Regarding efficacy, the overall response rate in this study (30.1–33.1 %) was somewhat lower than that reported in previous studies. This was attributable to seven patients (16 %) having had a nonevaluable response because of early discontinuation of therapy principally due to adverse events. As for survival, our results were almost compatible with existing data in the standard-hydration regimen in patients wtih advanced lung cancer, with a median PFS time of 4.0–4.7 months [11]. Our efficacy data was also consistent with our previous study of short-term low-volume hydration that showed median PFS of 6.9 months [12]. Overall, the hydration method reported here seems to retain the efficacy produced by cisplatin-based chemotherapy.

This study had some limitations, especially its small sample size, potentially leading to selection bias.
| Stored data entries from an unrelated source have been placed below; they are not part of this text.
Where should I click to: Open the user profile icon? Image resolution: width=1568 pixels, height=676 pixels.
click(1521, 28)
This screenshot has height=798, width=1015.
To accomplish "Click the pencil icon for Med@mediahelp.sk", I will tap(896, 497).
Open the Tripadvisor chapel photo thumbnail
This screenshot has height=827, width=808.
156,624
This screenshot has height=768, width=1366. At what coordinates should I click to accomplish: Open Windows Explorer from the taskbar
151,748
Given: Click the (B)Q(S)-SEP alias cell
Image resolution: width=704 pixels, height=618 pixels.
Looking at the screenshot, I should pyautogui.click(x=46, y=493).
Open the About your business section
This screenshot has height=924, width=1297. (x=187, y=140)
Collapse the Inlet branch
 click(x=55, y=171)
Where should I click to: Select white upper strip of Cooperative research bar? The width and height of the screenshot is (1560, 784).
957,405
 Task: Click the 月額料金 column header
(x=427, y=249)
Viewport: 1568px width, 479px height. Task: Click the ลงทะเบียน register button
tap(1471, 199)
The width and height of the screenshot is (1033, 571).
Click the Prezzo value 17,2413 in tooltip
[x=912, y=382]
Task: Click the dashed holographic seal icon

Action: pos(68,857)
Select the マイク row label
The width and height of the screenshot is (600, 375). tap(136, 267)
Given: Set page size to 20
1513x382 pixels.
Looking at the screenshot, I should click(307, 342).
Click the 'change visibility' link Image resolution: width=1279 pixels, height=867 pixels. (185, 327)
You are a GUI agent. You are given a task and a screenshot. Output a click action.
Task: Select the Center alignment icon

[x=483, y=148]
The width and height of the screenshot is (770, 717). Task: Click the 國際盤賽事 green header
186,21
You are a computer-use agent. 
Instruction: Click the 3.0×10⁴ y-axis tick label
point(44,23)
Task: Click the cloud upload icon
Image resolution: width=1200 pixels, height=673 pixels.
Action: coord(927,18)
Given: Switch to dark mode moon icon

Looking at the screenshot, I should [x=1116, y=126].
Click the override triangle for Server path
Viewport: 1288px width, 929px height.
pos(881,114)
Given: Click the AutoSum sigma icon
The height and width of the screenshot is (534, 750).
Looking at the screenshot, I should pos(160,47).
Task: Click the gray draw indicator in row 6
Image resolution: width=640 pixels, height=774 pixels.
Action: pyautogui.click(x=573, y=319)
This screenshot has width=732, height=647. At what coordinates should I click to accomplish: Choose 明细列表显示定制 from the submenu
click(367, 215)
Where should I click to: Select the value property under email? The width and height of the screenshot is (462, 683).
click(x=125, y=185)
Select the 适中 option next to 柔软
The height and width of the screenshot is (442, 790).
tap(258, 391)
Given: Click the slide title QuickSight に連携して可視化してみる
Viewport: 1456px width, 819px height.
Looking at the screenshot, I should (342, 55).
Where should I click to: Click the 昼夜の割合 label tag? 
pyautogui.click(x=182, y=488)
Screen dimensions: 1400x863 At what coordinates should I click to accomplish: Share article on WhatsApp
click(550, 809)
It is advisable to further investigate the safety and efficacy of short-term low-volume hydration using multicenter large-scale observational data to ensure the generalizability of our data. Also, we did not enforce the evaluation of QOL change during cisplatin chemotherapy, which would be one of the important factors for cancer patients. Furthermore, we assessed the efficacy in patients with non-small-cell lung cancer and small-cell lung cancer together. Thus, our data should be cautiously interpreted.

In conclusion, this prospective study demonstrated the safety and efficacy of shorter-term lower-volume hydration in cisplatin-based chemotherapy.